What is being asked:
Copy out, from the data below, each line in which the word "computer" occurs.

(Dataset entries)
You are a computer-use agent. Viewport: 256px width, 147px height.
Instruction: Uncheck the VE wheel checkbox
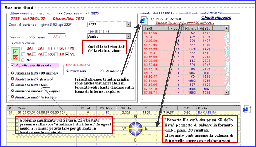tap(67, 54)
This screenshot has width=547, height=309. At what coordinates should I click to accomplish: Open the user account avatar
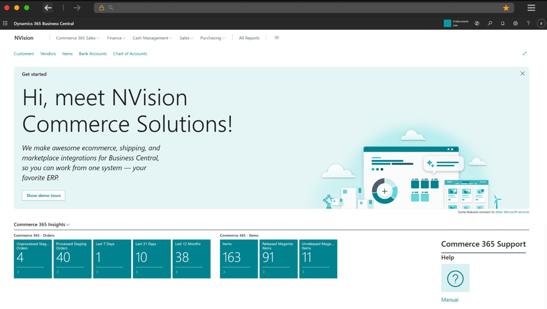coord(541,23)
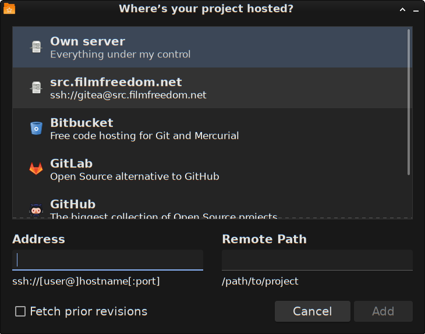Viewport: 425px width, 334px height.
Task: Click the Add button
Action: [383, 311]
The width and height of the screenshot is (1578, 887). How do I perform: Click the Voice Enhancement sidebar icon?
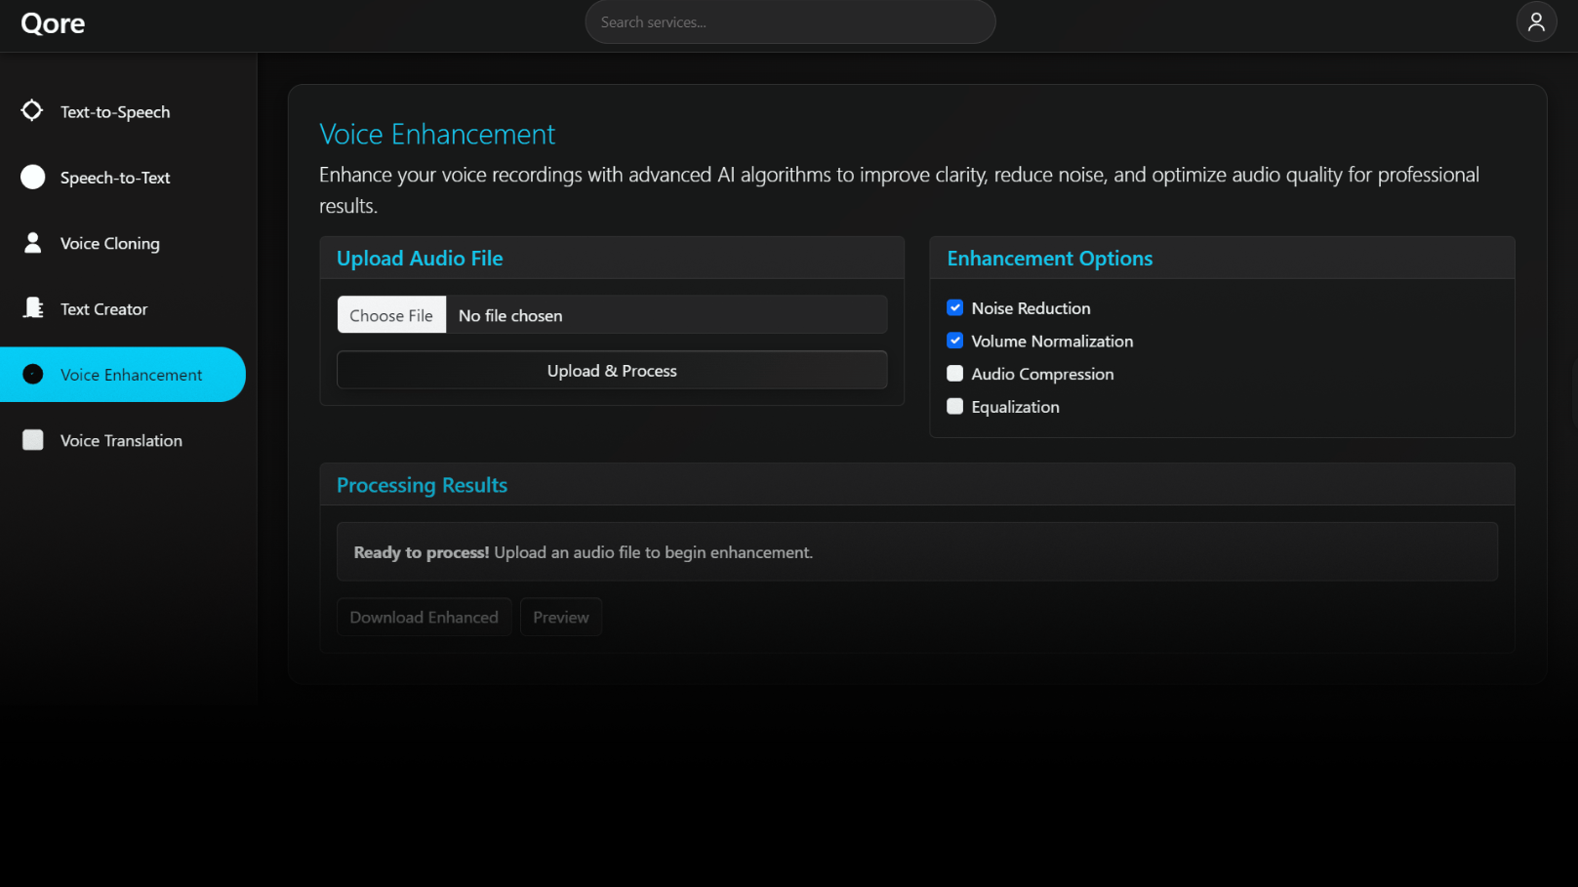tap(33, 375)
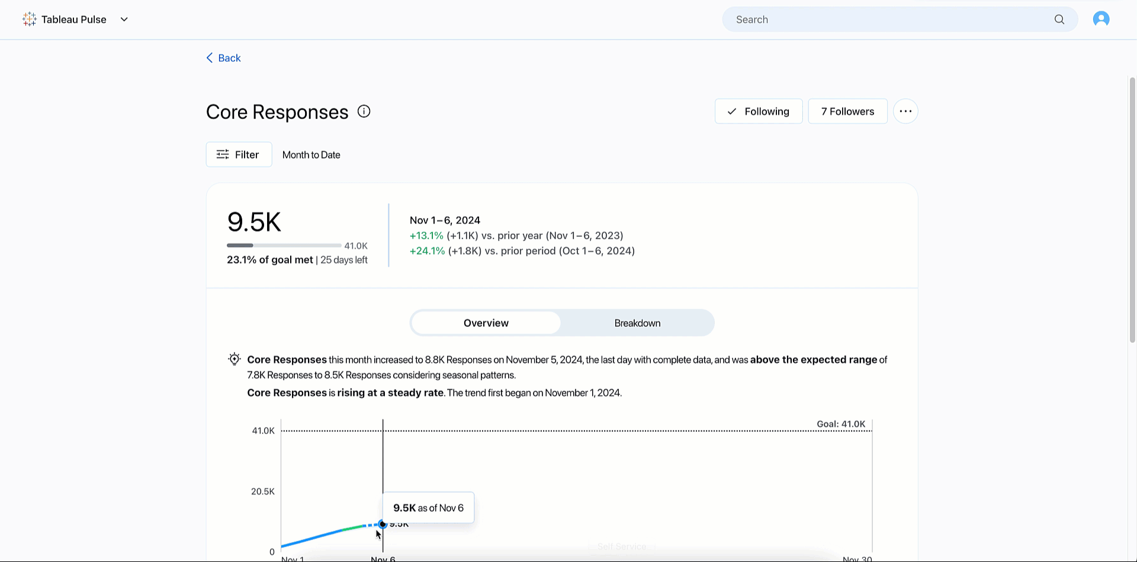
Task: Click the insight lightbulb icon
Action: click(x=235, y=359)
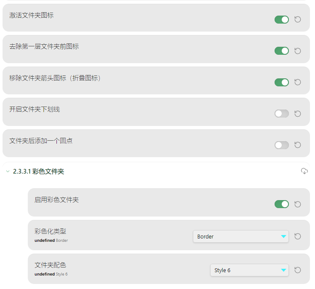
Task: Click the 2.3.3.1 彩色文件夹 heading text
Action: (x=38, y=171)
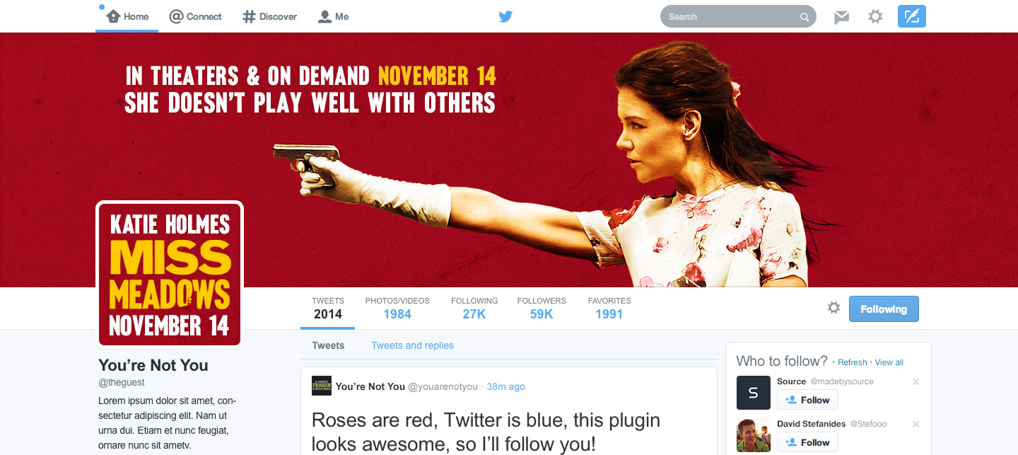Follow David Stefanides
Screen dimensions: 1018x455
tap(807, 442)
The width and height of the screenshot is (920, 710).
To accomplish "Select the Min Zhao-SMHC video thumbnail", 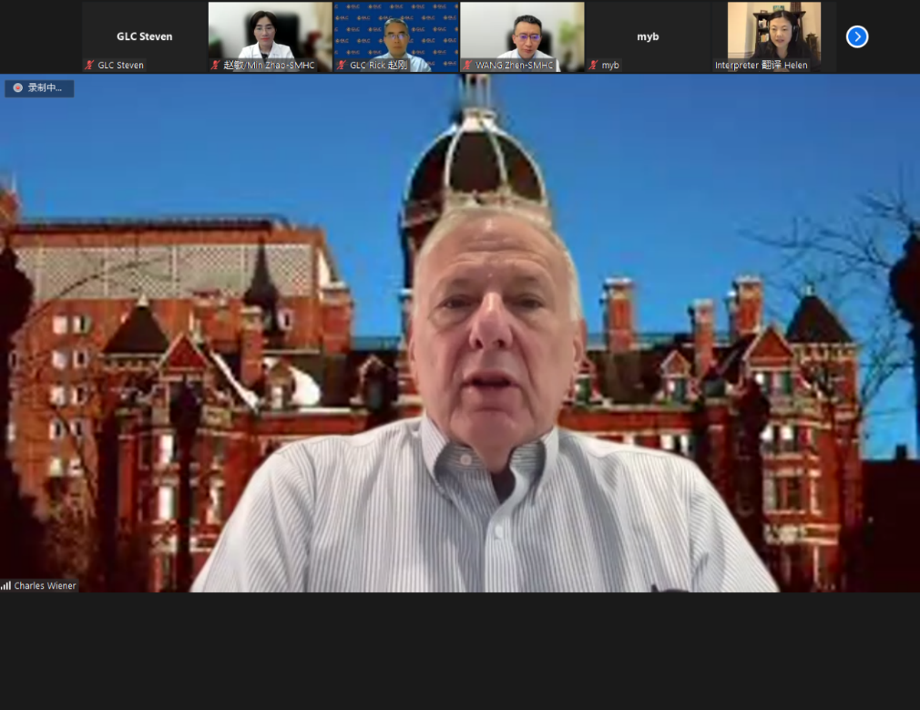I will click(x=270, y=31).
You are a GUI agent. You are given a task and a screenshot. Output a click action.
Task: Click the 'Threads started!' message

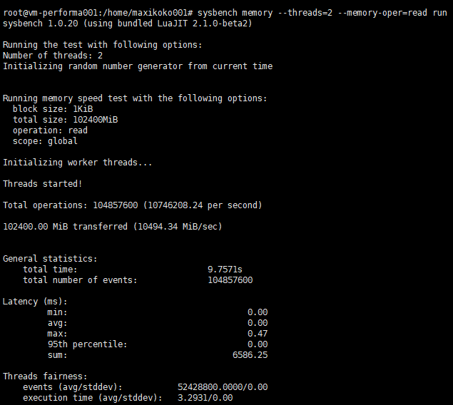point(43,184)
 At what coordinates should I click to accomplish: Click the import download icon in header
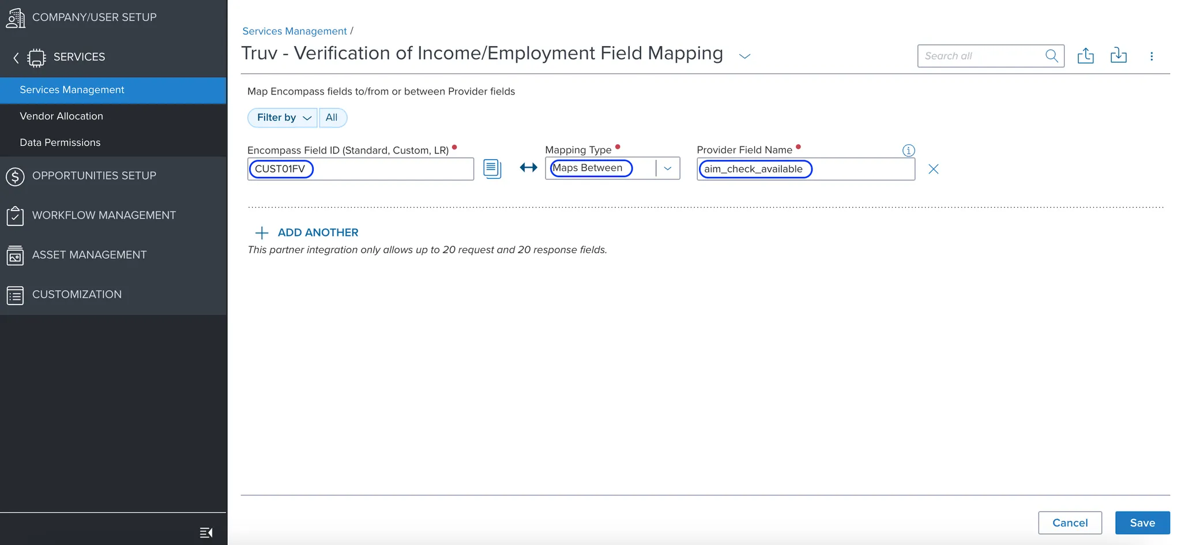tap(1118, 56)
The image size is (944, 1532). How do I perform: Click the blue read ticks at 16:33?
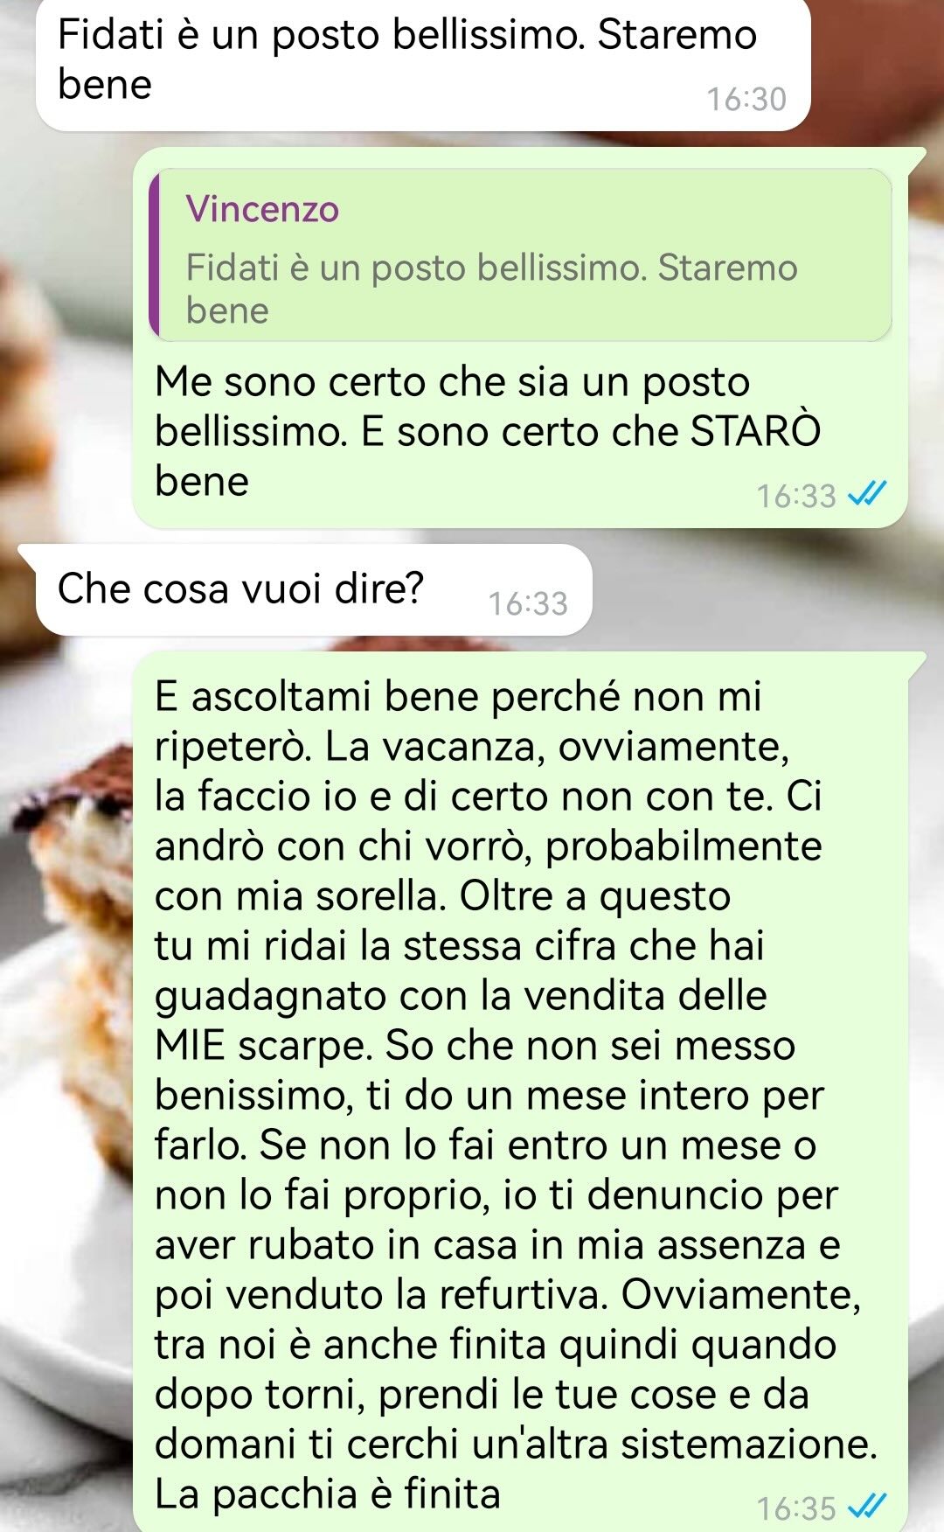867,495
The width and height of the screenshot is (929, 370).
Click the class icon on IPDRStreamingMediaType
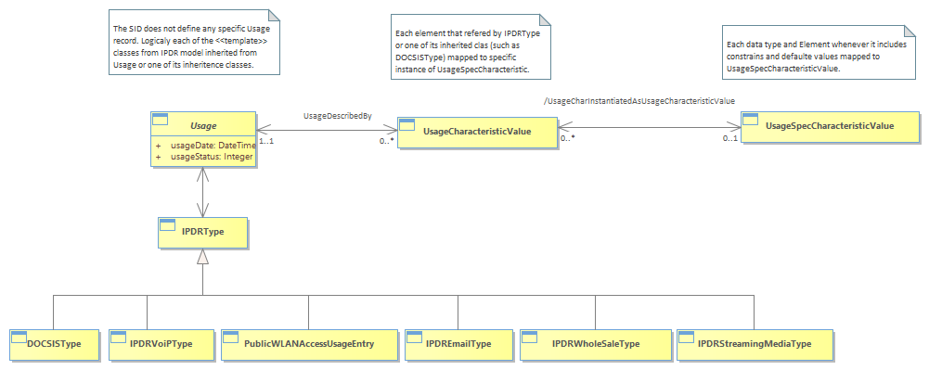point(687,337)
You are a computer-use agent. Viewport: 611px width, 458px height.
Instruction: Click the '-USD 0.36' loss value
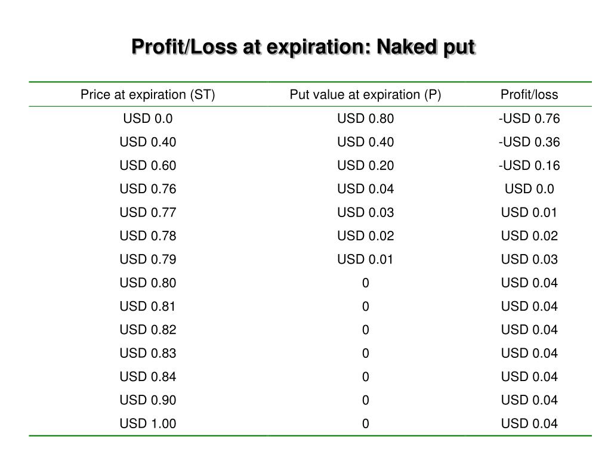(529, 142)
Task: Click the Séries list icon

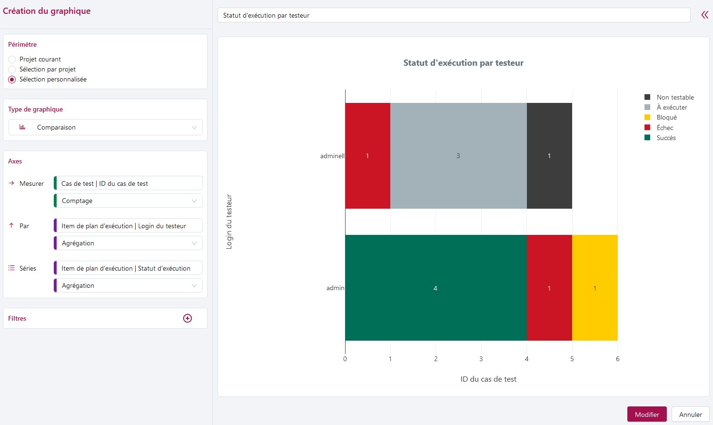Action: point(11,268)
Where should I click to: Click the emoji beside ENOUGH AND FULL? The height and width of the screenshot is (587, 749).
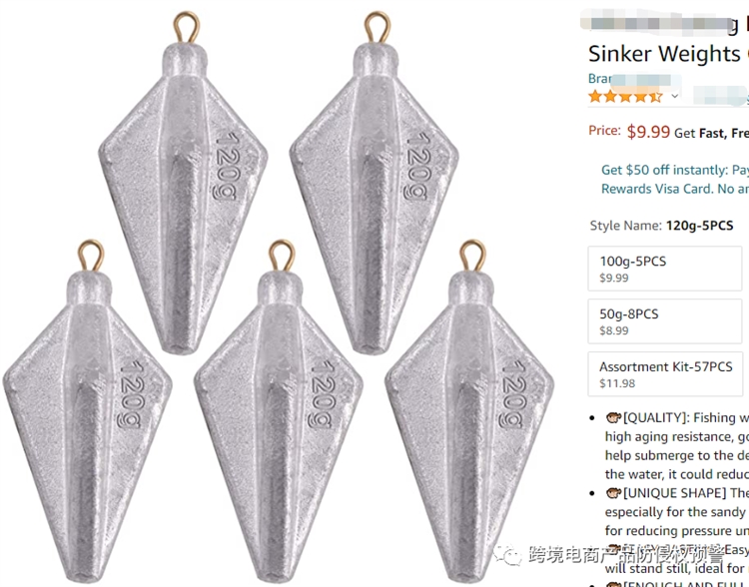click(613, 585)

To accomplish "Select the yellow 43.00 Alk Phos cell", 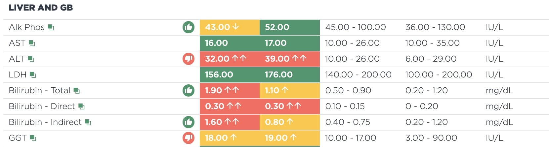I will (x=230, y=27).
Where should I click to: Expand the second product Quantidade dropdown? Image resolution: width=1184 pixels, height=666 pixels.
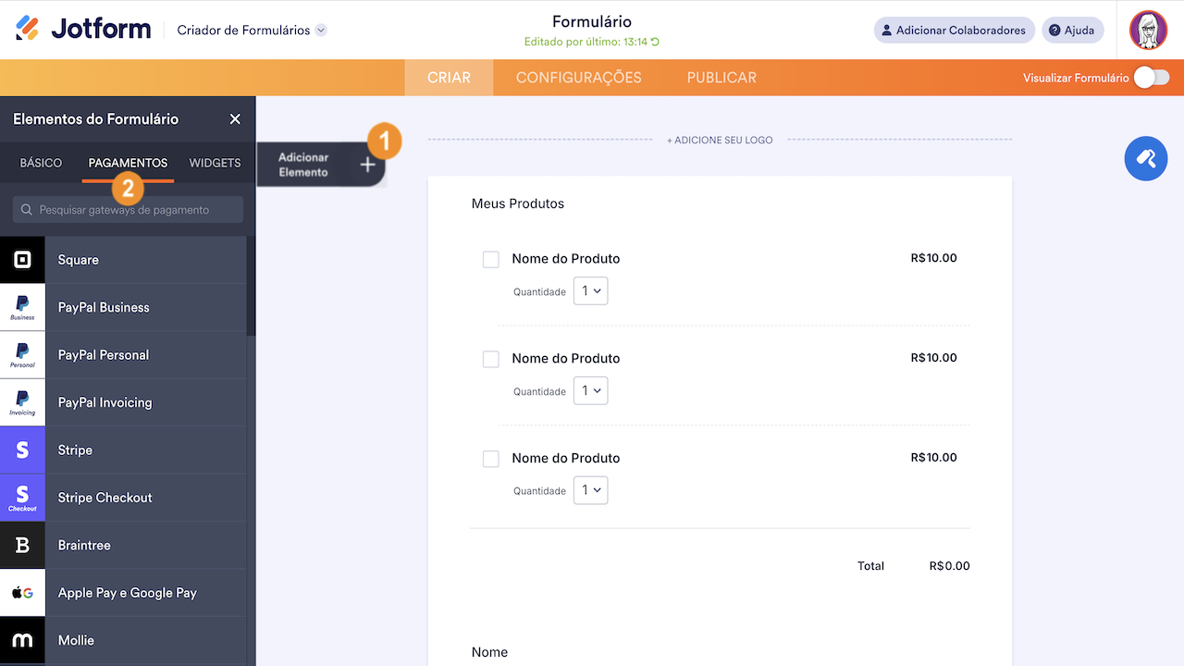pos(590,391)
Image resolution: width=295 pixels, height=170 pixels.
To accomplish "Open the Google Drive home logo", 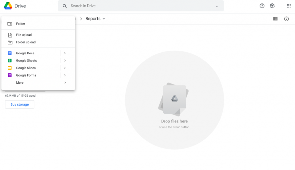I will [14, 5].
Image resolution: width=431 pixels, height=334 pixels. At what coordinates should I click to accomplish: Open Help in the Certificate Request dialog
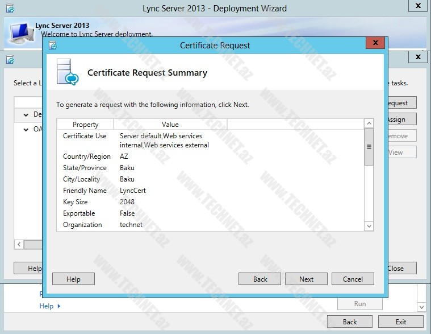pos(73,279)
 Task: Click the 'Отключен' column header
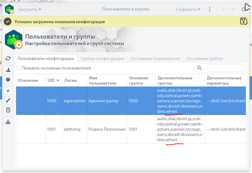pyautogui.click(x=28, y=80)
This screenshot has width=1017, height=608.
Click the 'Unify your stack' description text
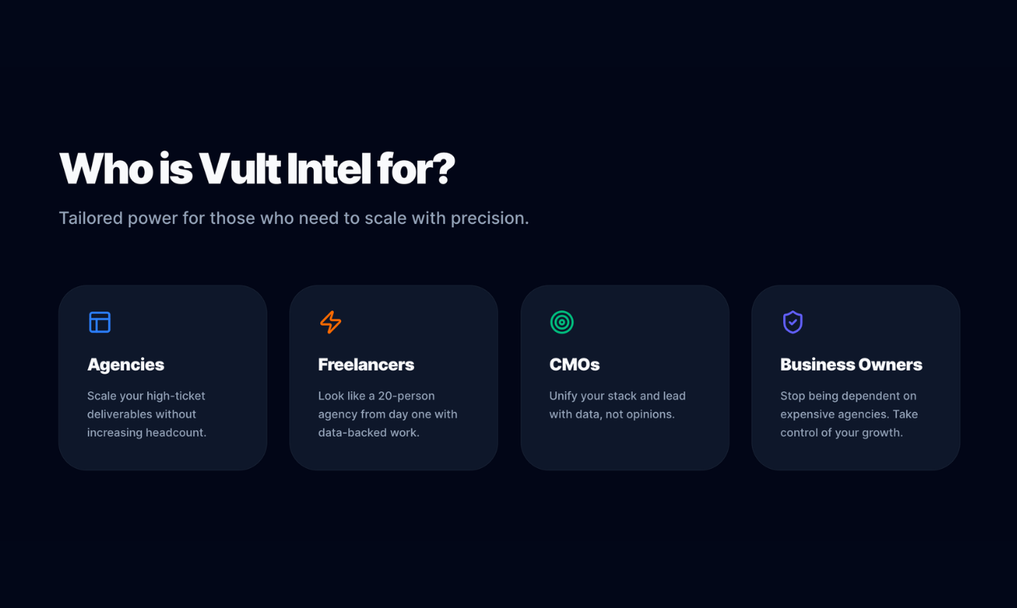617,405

Result of this exercise:
You are a computer-use agent. Viewport: 256px width, 147px height.
You are a computer-use agent. Viewport: 611px width, 458px height.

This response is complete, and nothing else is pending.